# Data records
<<<<

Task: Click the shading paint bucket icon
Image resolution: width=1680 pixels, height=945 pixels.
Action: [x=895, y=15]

>>>>
<<<<

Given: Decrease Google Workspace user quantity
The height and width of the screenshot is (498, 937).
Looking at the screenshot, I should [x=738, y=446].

>>>>

# What is expected
Rescale the records from the line containing "Task: Click the shading paint bucket icon" through the line containing "Action: [x=895, y=15]", copying every line with the requests included. Multiply each coordinate in the answers by 2 and round to a whole number, with halves rounding up, and leave all other numbers unchanged.

# Output of the task
Task: Click the shading paint bucket icon
Image resolution: width=1680 pixels, height=945 pixels.
Action: [x=1790, y=30]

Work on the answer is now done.